- _Instructions for the task_:
Every record must be written out once more, with nothing added or omitted.

Record extracts section start

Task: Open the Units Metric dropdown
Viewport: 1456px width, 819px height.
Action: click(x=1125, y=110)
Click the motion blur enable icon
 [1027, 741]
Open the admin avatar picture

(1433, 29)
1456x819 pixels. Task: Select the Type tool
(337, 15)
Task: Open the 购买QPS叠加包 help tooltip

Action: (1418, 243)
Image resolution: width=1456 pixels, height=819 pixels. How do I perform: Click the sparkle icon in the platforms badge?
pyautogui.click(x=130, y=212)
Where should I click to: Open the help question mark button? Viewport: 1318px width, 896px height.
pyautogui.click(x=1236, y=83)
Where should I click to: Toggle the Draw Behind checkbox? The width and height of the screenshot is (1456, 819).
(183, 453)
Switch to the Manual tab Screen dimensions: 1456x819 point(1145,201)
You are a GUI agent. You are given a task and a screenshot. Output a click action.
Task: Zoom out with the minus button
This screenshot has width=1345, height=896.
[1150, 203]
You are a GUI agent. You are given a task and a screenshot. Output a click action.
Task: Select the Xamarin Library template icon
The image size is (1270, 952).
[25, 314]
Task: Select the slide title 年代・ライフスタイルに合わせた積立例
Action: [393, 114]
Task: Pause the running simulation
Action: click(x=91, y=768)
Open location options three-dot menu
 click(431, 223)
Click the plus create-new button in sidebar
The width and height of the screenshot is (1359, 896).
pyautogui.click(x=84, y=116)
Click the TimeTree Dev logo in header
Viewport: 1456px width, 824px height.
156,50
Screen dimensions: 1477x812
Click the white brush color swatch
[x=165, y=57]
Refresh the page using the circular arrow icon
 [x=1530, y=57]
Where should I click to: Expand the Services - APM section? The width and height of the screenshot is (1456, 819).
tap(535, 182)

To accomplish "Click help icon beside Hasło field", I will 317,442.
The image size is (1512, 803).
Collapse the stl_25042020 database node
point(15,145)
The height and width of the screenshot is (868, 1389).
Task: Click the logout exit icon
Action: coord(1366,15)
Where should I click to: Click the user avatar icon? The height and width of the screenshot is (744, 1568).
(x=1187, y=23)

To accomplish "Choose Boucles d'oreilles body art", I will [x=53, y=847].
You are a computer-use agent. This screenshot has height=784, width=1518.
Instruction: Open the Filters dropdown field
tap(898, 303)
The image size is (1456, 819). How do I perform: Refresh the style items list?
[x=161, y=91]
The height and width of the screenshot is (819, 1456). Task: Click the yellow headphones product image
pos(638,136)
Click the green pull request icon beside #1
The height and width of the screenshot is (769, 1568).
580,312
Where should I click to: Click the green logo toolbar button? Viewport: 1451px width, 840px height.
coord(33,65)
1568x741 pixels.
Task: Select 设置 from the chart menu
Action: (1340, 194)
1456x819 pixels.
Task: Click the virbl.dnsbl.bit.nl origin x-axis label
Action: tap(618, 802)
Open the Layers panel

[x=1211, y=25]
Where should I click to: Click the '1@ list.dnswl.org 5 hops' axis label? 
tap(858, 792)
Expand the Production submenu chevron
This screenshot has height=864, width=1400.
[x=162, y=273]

Record extracts section end

- _Your solution_:
Task: Open the Units Metric dropdown
Viewport: 1456px width, 819px height.
Action: click(x=1125, y=110)
Click the motion blur enable icon
 [1027, 741]
Open the admin avatar picture

(1433, 29)
1456x819 pixels. Task: Select the Type tool
(337, 15)
Task: Open the 购买QPS叠加包 help tooltip

Action: (1418, 243)
Image resolution: width=1456 pixels, height=819 pixels. How do I perform: Click the sparkle icon in the platforms badge?
pyautogui.click(x=130, y=212)
Where should I click to: Open the help question mark button? Viewport: 1318px width, 896px height.
pyautogui.click(x=1236, y=83)
Where should I click to: Toggle the Draw Behind checkbox? The width and height of the screenshot is (1456, 819).
(183, 453)
Switch to the Manual tab Screen dimensions: 1456x819 point(1145,201)
You are a GUI agent. You are given a task and a screenshot. Output a click action.
Task: Zoom out with the minus button
This screenshot has width=1345, height=896.
[1150, 203]
You are a GUI agent. You are given a task and a screenshot. Output a click action.
Task: Select the Xamarin Library template icon
The image size is (1270, 952).
[25, 314]
Task: Select the slide title 年代・ライフスタイルに合わせた積立例
Action: [393, 114]
Task: Pause the running simulation
Action: click(x=91, y=768)
Open location options three-dot menu
 click(431, 223)
Click the plus create-new button in sidebar
The width and height of the screenshot is (1359, 896).
pyautogui.click(x=84, y=116)
Click the TimeTree Dev logo in header
Viewport: 1456px width, 824px height.
156,50
Screen dimensions: 1477x812
Click the white brush color swatch
[x=165, y=57]
Refresh the page using the circular arrow icon
 [x=1530, y=57]
Where should I click to: Expand the Services - APM section? The width and height of the screenshot is (1456, 819).
tap(535, 182)

To accomplish "Click help icon beside Hasło field", I will 317,442.
The image size is (1512, 803).
Collapse the stl_25042020 database node
point(15,145)
The height and width of the screenshot is (868, 1389).
Task: Click the logout exit icon
Action: coord(1366,15)
Where should I click to: Click the user avatar icon? The height and width of the screenshot is (744, 1568).
(x=1187, y=23)

To accomplish "Choose Boucles d'oreilles body art", I will [x=53, y=847].
You are a computer-use agent. This screenshot has height=784, width=1518.
Instruction: Open the Filters dropdown field
tap(898, 303)
The image size is (1456, 819). How do I perform: Refresh the style items list?
[x=161, y=91]
The height and width of the screenshot is (819, 1456). Task: Click the yellow headphones product image
pos(638,136)
Click the green pull request icon beside #1
The height and width of the screenshot is (769, 1568).
580,312
Where should I click to: Click the green logo toolbar button? Viewport: 1451px width, 840px height.
coord(33,65)
1568x741 pixels.
Task: Select 设置 from the chart menu
Action: (1340, 194)
1456x819 pixels.
Task: Click the virbl.dnsbl.bit.nl origin x-axis label
Action: tap(618, 802)
Open the Layers panel

[x=1211, y=25]
Where should I click to: Click the '1@ list.dnswl.org 5 hops' axis label? 
tap(858, 792)
Expand the Production submenu chevron
This screenshot has height=864, width=1400.
[x=162, y=273]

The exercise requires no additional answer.